::: Excerpted data :::

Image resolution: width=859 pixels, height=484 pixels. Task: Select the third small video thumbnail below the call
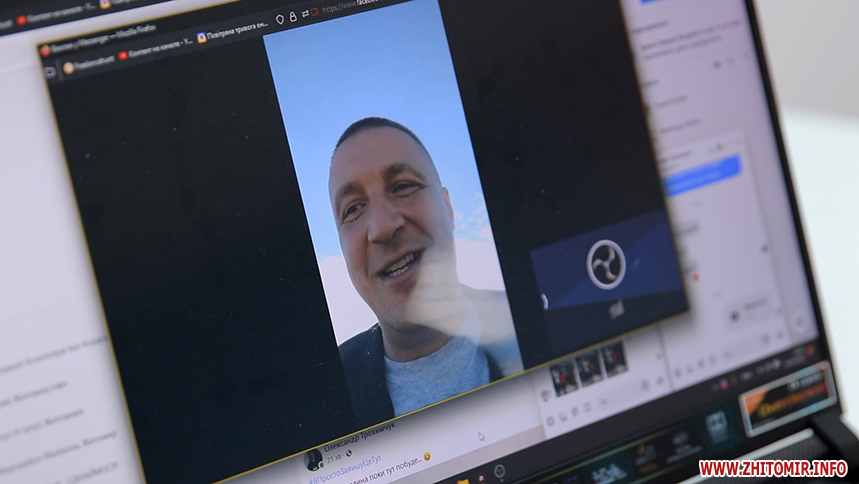coord(613,357)
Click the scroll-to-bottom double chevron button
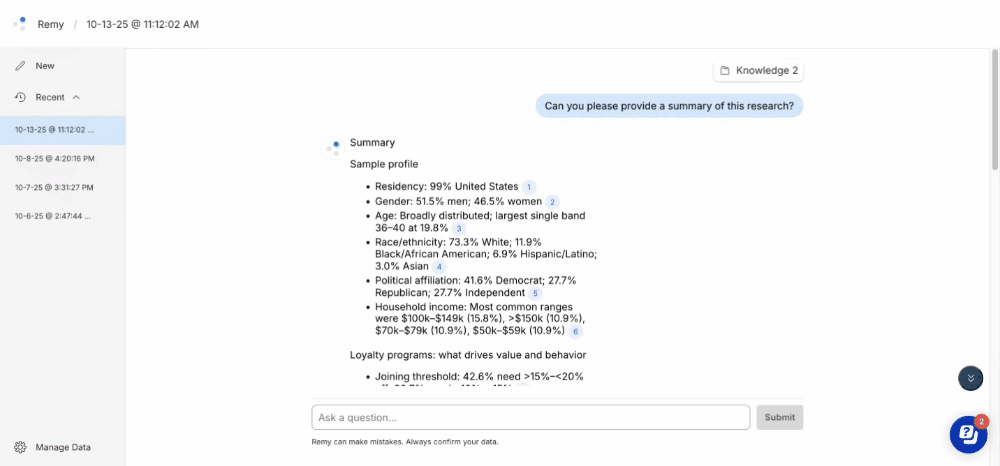This screenshot has height=466, width=1000. (970, 379)
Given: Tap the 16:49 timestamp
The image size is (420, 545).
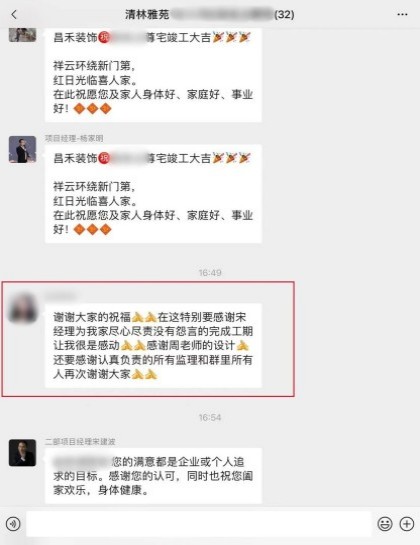Looking at the screenshot, I should (x=210, y=272).
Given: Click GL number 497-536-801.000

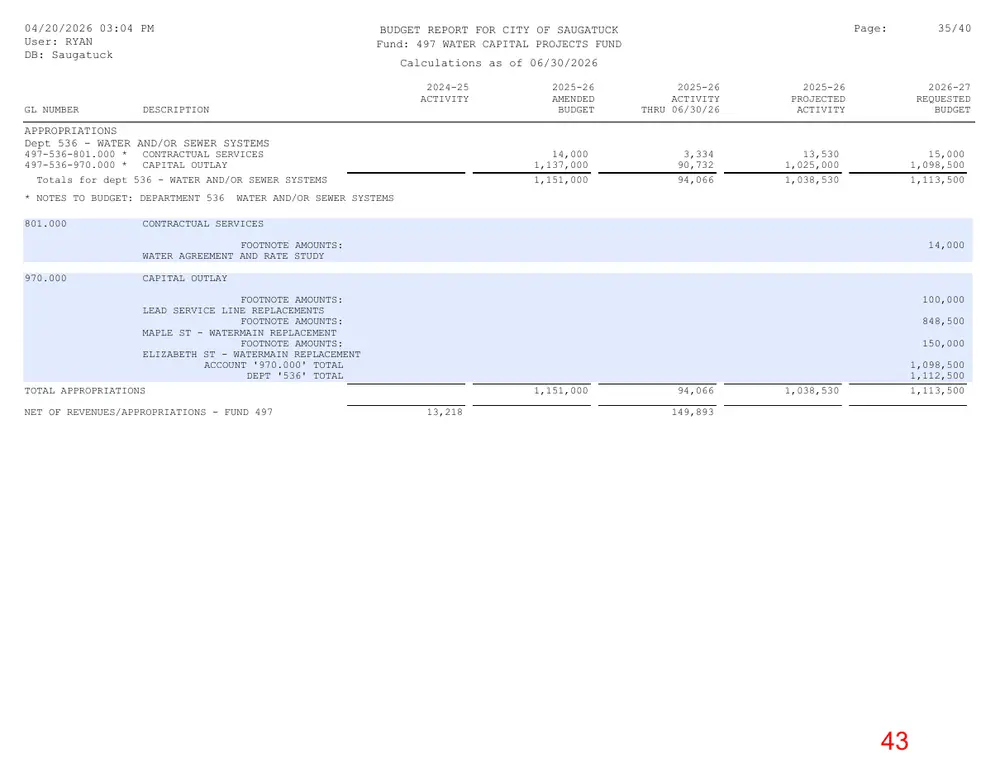Looking at the screenshot, I should (70, 154).
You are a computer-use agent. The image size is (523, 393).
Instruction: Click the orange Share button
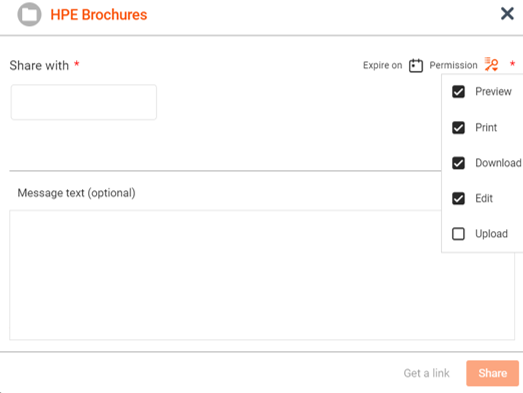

:::

§ **Exercise aim**:
Each entry is to be written out again word for word, and any pictures are to be omitted.

§ **Result of the exercise**:
Image resolution: width=859 pixels, height=484 pixels. Task: Select the third small video thumbnail below the call
coord(613,357)
Click the scroll-to-bottom double chevron button
This screenshot has height=466, width=1000. (970, 379)
Given: Tap the 16:49 timestamp
The image size is (420, 545).
Looking at the screenshot, I should (x=210, y=272).
Given: Click GL number 497-536-801.000

Looking at the screenshot, I should (70, 154).
You are a computer-use agent. The image size is (523, 393).
Instruction: Click the orange Share button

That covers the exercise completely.